** START OF PROVIDED PASSAGE **
Please keep the discussion on the mailing list rather than commenting on the wiki (wiki discussions get unwieldy fast).

Motivation

Operator states can be quite big. Some use cases where broadcast states are of big size were pointed out on stackoverflow (see  https://lists.apache.org/thread/2kylgj0fdmn21jk7x63696mgdvd1csxo). After discussion, adding operator state compression was decided.

Public Interfaces

Until now (snapshot v5 format), the operator state snapshots were not compressed. Regardless of weather the user enables state compression, Flink needs to be able to read compressed and uncompressed previous snapshots. So the snapshot format for operator states needs to evolve: we need to add a boolean stating that the operator state is compressed or not.

Proposed Changes

  • Use execution.checkpointing.snapshot-compression configuration parameter for operator state compression (this parameter is already used for keyed state compression)
  • Add a new snapshot format version 6 compatible with the previous versions that adds a boolean for snapshot compression
  • At snapshot time: depending on user configuration, write compressed regular and broadcast operator states (but not the snapshot meta info) and write the compression boolean accordingly
  • The compression unit is a single state (in case of keyed state it is a key-group of a single state)
  • As for now there is only one compression algorithm which is Snappy. It is in use for compressing keyed states. We propose to use the same for operator states
  • At restoration time: depending on the read compression boolean, read the snapshots as compressed or not.

Operator snapshot meta info format change (proposed addition is in bold):

  • integer version
  • boolean compression
  • short meta info snapshot count
  • binary meta info snapshots

 

Compatibility, Deprecation, and Migration Plan

The new meta info snapshot format is backward compatible with the previous ones:


// read the version from the snapshot 

if (readVersion >= 6) {
usingOperatorStateCompression = in.readBoolean();
} else {
   usingOperatorStateCompression = false;
}
// read the rest of the snapshot meta info
// read the state data as compressed or not depending on usingOperatorStateCompression


This way, old snapshots written with format version < 6 can still be read regardless of the execution.checkpointing.snapshot-compression configuration.

The support of previous snapshots formats will be similar to one existing for the keyed state (the systems adapts itself to the version it reads from the snapshot)

Test Plan

Operator snapshot meta info format change is covered by existing tests:  org.apache.flink.runtime.state.SerializationProxiesTest

State compression is already covered by existing tests doing operator state snapshot write and operator state snapshot restore: in modules flink-tests, flink-streaming-java, flink-runtime

Rejected Alternatives

None
** END OF PROVIDED PASSAGE **
» WORK TO COMPLETE
1. Decide whether each statement agrees with the operator state compression proposal, answering yes or no and quoting the words of the proposal that settle it: (a) the snapshot meta info is compressed along with the operator states; (b) Snappy is the algorithm proposed for compressing operator states; (c) the proposal lists several rejected alternatives.
2. Copy exactly the part of the operator state compression proposal that opens with the words containing "if (readVersion >= 6)" and closes with "the execution.checkpointing.snapshot-compression configuration.".
3. Which configuration parameter does the operator state compression proposal use to enable compression of operator states?
The material has no connection to the operator state compression proposal.
** START OF DATA EXCERPT **
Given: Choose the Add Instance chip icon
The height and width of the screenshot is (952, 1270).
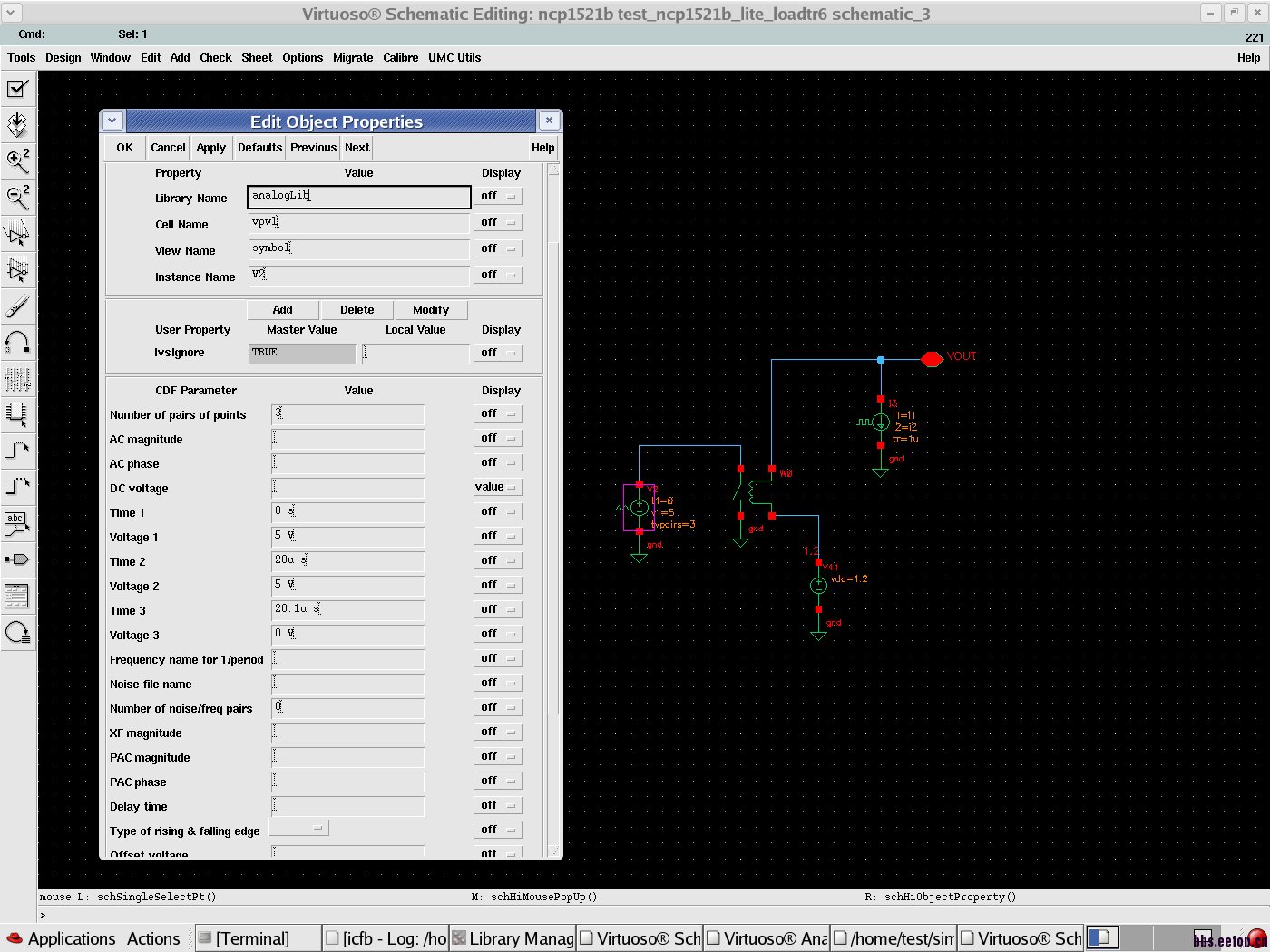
** END OF DATA EXCERPT **
» SOLUTIONS TO THE TASKS
1.
(a) No: "write compressed regular and broadcast operator states (but not the snapshot meta info)"
(b) Yes: "As for now there is only one compression algorithm which is Snappy. It is in use for compressing keyed states. We propose to use the same for operator states"
(c) No: "Rejected Alternatives" is followed by "None"

2.
if (readVersion >= 6) {
usingOperatorStateCompression = in.readBoolean();
} else {
   usingOperatorStateCompression = false;
}
// read the rest of the snapshot meta info
// read the state data as compressed or not depending on usingOperatorStateCompression


This way, old snapshots written with format version < 6 can still be read regardless of the execution.checkpointing.snapshot-compression configuration.

3. execution.checkpointing.snapshot-compression